Confianza serena ante la presión
Para Aranda, responder en el momento cumbre parece algo natural, una filosofía que él mismo desglosó tras un cerrado compromiso en Baltimore:
“Son esos momentos los que realmente importan. Nunca sabes en juegos cerrados si esa carrera va a marcar la diferencia”, explicó el inicialista mexicano. “No es que los otros turnos no importen, pero en ese momento me digo: ‘OK, éste es el gran momento, es hora de responder'”.
Esa consistencia ha sido el motor de su juego; de hecho, en lo que va de campaña, Aranda solo ha hilvanado una racha de más de tres partidos consecutivos sin remolcar carrera (un tramo de cuatro juegos entre el 6 y el 10 de mayo, el cual cortó de inmediato sacudiendo tres producidas el 11 de mayo ante Toronto).

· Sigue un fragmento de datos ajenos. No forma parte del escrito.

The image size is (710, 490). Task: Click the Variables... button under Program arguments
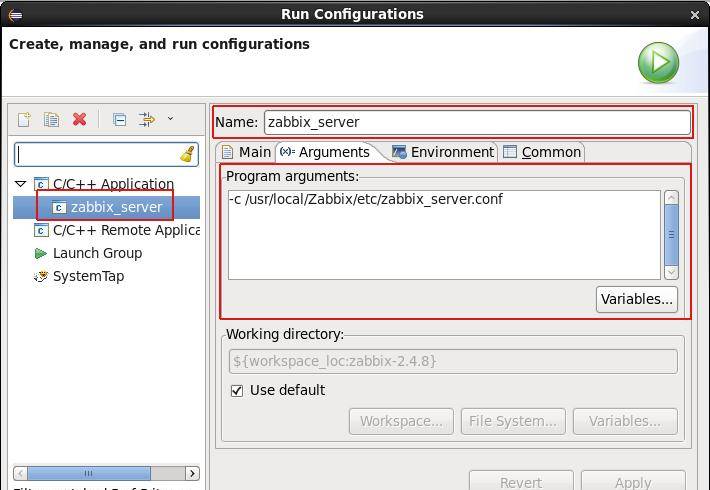(637, 299)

Por su perfil bajo y ecuánime, Aranda suele pasar desapercibido ante el radar de la prensa masiva. No cuenta con el inmenso ruido mediático que rodea a su joven compañero dominicano Junior Caminero, ni posee el físico imponente del cubano Yandy Díaz; además, defiende los colores de una franquicia de mercado pequeño que se ha ausentado de la postemporada en los últimos dos años. Sin embargo, en el dugout de los Rays, su liderazgo es indiscutible.
El espejo y el ajuste que lo cambió todo
El camino al liderato de remolcadas no estuvo exento de baches. Durante el primer mes de la temporada, Aranda experimentó una curiosa anomalía estadística: acumuló más carreras impulsadas (25) que imparables (24) en sus primeros 30 desafíos. Pese a la producción, su promedio de bateo se arrastraba en un pálido .220 acompañado por 33 ponches entre marzo y abril.
“Tuve que dar un paso atrás, observarme a mí mismo, mirarme en el espejo y ver qué necesitaba ajustar”, confesó Aranda.
El tijuanense se puso manos a la obra con el cuerpo técnico para acortar su swing y hacerlo más directo hacia la pelota, dejando de obsesionarse con halar las conexiones y enfocándose en dirigir sus batazos hacia el centro del terreno para dominar las rectas que lo estaban apresurando.
Los resultados de ese ajuste hablan por sí solos: en lo que va del mes de mayo, Aranda batea para un tórrido .375/.454/.513 con 16 remolcadas y apenas 21 ponches en 23 juegos. Semejante rendimiento lo ubica como el número uno en promedio y porcentaje de embasarse entre todos los bateadores calificados de las Mayores en este período. Jonathan Aranda trabaja en silencio, pero su madero produce un ruido ensordecedor que hoy tiene a toda la Liga Americana persiguiendo sus números.